#### [Work order]
Each entry should be written out once more, exactly as given below.

** Opening Supplied material block **

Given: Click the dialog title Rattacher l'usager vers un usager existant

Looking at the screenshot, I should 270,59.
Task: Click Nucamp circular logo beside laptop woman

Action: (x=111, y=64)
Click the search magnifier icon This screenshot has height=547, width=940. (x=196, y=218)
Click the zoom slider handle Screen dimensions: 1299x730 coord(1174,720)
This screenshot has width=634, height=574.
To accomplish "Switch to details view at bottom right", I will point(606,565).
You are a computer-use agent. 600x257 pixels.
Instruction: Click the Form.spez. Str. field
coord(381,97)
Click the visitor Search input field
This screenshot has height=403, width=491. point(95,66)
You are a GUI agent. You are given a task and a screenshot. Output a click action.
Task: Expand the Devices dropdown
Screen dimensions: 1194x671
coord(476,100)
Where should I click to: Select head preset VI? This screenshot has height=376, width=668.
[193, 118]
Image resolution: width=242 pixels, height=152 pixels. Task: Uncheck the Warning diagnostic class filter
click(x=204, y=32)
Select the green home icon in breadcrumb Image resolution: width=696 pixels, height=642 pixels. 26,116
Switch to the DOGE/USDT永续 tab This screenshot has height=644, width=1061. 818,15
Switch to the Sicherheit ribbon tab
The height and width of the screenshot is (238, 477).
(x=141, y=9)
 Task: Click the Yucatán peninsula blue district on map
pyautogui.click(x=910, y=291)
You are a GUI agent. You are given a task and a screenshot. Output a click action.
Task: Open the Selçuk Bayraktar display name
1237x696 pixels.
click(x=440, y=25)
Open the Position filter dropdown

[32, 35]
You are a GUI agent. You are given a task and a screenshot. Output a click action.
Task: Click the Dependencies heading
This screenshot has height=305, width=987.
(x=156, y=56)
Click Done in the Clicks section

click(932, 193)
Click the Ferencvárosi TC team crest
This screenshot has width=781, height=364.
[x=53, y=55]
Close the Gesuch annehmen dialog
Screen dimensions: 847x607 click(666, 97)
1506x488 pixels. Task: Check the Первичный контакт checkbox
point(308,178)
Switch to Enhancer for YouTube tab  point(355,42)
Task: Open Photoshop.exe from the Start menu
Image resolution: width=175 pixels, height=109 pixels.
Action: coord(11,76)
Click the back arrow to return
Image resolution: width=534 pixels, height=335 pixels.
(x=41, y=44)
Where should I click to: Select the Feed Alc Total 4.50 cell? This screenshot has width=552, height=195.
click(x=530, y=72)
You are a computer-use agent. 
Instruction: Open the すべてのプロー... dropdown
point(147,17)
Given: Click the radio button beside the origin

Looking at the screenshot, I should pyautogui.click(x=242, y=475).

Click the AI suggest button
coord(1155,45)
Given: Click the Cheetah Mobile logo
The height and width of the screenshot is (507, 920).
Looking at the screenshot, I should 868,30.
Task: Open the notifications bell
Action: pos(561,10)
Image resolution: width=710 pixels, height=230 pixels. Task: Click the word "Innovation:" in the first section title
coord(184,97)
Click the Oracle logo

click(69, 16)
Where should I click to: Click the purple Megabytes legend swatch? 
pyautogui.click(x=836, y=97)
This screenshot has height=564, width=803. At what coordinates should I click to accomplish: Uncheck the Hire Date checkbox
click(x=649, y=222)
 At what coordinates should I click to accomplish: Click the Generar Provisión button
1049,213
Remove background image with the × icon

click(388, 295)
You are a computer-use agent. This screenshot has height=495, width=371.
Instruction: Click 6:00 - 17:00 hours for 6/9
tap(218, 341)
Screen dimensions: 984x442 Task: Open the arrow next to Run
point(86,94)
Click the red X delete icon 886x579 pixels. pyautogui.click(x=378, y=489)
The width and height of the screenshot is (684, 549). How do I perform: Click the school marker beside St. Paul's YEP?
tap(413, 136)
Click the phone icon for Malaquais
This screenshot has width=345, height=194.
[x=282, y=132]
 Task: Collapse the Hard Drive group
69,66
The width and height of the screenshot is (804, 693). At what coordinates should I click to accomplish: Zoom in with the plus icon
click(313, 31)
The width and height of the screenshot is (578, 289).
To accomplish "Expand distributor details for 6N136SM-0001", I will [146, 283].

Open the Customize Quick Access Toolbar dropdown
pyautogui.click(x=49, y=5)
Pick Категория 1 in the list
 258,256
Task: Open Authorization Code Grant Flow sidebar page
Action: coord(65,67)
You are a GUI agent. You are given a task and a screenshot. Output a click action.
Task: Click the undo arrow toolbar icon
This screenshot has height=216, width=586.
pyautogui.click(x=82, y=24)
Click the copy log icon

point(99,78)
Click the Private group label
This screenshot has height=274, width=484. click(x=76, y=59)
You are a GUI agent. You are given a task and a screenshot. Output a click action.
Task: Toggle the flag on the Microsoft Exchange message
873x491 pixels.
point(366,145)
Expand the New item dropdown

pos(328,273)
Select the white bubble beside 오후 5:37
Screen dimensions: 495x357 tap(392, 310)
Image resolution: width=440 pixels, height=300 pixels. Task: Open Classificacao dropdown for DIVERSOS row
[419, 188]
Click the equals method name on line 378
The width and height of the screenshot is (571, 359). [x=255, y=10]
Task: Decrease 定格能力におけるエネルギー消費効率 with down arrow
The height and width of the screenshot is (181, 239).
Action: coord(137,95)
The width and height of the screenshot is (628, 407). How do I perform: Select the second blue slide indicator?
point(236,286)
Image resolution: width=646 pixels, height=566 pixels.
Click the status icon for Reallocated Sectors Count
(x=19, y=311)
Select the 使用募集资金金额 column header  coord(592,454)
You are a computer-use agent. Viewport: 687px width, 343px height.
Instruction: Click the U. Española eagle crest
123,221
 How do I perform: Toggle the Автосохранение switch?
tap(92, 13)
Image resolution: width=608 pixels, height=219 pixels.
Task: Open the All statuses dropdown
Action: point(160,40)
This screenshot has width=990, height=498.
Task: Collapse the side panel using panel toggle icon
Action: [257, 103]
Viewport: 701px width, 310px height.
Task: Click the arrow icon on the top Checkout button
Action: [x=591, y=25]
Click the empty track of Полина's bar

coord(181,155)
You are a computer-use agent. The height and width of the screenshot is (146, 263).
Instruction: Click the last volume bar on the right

** Closing Supplied material block **

#### [Solution for this problem]
Given: Click the dialog title Rattacher l'usager vers un usager existant

Looking at the screenshot, I should 270,59.
Task: Click Nucamp circular logo beside laptop woman

Action: (x=111, y=64)
Click the search magnifier icon This screenshot has height=547, width=940. (x=196, y=218)
Click the zoom slider handle Screen dimensions: 1299x730 coord(1174,720)
This screenshot has width=634, height=574.
To accomplish "Switch to details view at bottom right", I will point(606,565).
You are a computer-use agent. 600x257 pixels.
Instruction: Click the Form.spez. Str. field
coord(381,97)
Click the visitor Search input field
This screenshot has height=403, width=491. point(95,66)
You are a GUI agent. You are given a task and a screenshot. Output a click action.
Task: Expand the Devices dropdown
Screen dimensions: 1194x671
coord(476,100)
Where should I click to: Select head preset VI? This screenshot has height=376, width=668.
[193, 118]
Image resolution: width=242 pixels, height=152 pixels. Task: Uncheck the Warning diagnostic class filter
click(x=204, y=32)
Select the green home icon in breadcrumb Image resolution: width=696 pixels, height=642 pixels. 26,116
Switch to the DOGE/USDT永续 tab This screenshot has height=644, width=1061. 818,15
Switch to the Sicherheit ribbon tab
The height and width of the screenshot is (238, 477).
(x=141, y=9)
 Task: Click the Yucatán peninsula blue district on map
pyautogui.click(x=910, y=291)
You are a GUI agent. You are given a task and a screenshot. Output a click action.
Task: Open the Selçuk Bayraktar display name
1237x696 pixels.
click(x=440, y=25)
Open the Position filter dropdown

[32, 35]
You are a GUI agent. You are given a task and a screenshot. Output a click action.
Task: Click the Dependencies heading
This screenshot has height=305, width=987.
(x=156, y=56)
Click Done in the Clicks section

click(932, 193)
Click the Ferencvárosi TC team crest
This screenshot has width=781, height=364.
[x=53, y=55]
Close the Gesuch annehmen dialog
Screen dimensions: 847x607 click(666, 97)
1506x488 pixels. Task: Check the Первичный контакт checkbox
point(308,178)
Switch to Enhancer for YouTube tab  point(355,42)
Task: Open Photoshop.exe from the Start menu
Image resolution: width=175 pixels, height=109 pixels.
Action: coord(11,76)
Click the back arrow to return
Image resolution: width=534 pixels, height=335 pixels.
(x=41, y=44)
Where should I click to: Select the Feed Alc Total 4.50 cell? This screenshot has width=552, height=195.
click(x=530, y=72)
You are a computer-use agent. 
Instruction: Open the すべてのプロー... dropdown
point(147,17)
Given: Click the radio button beside the origin

Looking at the screenshot, I should pyautogui.click(x=242, y=475).

Click the AI suggest button
coord(1155,45)
Given: Click the Cheetah Mobile logo
The height and width of the screenshot is (507, 920).
Looking at the screenshot, I should 868,30.
Task: Open the notifications bell
Action: pos(561,10)
Image resolution: width=710 pixels, height=230 pixels. Task: Click the word "Innovation:" in the first section title
coord(184,97)
Click the Oracle logo

click(69, 16)
Where should I click to: Click the purple Megabytes legend swatch? 
pyautogui.click(x=836, y=97)
This screenshot has height=564, width=803. At what coordinates should I click to accomplish: Uncheck the Hire Date checkbox
click(x=649, y=222)
 At what coordinates should I click to accomplish: Click the Generar Provisión button
1049,213
Remove background image with the × icon

click(388, 295)
You are a computer-use agent. This screenshot has height=495, width=371.
Instruction: Click 6:00 - 17:00 hours for 6/9
tap(218, 341)
Screen dimensions: 984x442 Task: Open the arrow next to Run
point(86,94)
Click the red X delete icon 886x579 pixels. pyautogui.click(x=378, y=489)
The width and height of the screenshot is (684, 549). How do I perform: Click the school marker beside St. Paul's YEP?
tap(413, 136)
Click the phone icon for Malaquais
This screenshot has width=345, height=194.
[x=282, y=132]
 Task: Collapse the Hard Drive group
69,66
The width and height of the screenshot is (804, 693). At what coordinates should I click to accomplish: Zoom in with the plus icon
click(313, 31)
The width and height of the screenshot is (578, 289).
To accomplish "Expand distributor details for 6N136SM-0001", I will [146, 283].

Open the Customize Quick Access Toolbar dropdown
pyautogui.click(x=49, y=5)
Pick Категория 1 in the list
 258,256
Task: Open Authorization Code Grant Flow sidebar page
Action: coord(65,67)
You are a GUI agent. You are given a task and a screenshot. Output a click action.
Task: Click the undo arrow toolbar icon
This screenshot has height=216, width=586.
pyautogui.click(x=82, y=24)
Click the copy log icon

point(99,78)
Click the Private group label
This screenshot has height=274, width=484. click(x=76, y=59)
You are a GUI agent. You are given a task and a screenshot. Output a click action.
Task: Toggle the flag on the Microsoft Exchange message
873x491 pixels.
point(366,145)
Expand the New item dropdown

pos(328,273)
Select the white bubble beside 오후 5:37
Screen dimensions: 495x357 tap(392, 310)
Image resolution: width=440 pixels, height=300 pixels. Task: Open Classificacao dropdown for DIVERSOS row
[419, 188]
Click the equals method name on line 378
The width and height of the screenshot is (571, 359). [x=255, y=10]
Task: Decrease 定格能力におけるエネルギー消費効率 with down arrow
The height and width of the screenshot is (181, 239).
Action: coord(137,95)
The width and height of the screenshot is (628, 407). How do I perform: Select the second blue slide indicator?
point(236,286)
Image resolution: width=646 pixels, height=566 pixels.
Click the status icon for Reallocated Sectors Count
(x=19, y=311)
Select the 使用募集资金金额 column header  coord(592,454)
You are a computer-use agent. Viewport: 687px width, 343px height.
Instruction: Click the U. Española eagle crest
123,221
 How do I perform: Toggle the Автосохранение switch?
tap(92, 13)
Image resolution: width=608 pixels, height=219 pixels.
Task: Open the All statuses dropdown
Action: point(160,40)
This screenshot has width=990, height=498.
Task: Collapse the side panel using panel toggle icon
Action: [257, 103]
Viewport: 701px width, 310px height.
Task: Click the arrow icon on the top Checkout button
Action: [x=591, y=25]
Click the empty track of Полина's bar

coord(181,155)
You are a computer-use agent. The height and width of the screenshot is (146, 263).
Instruction: Click the last volume bar on the right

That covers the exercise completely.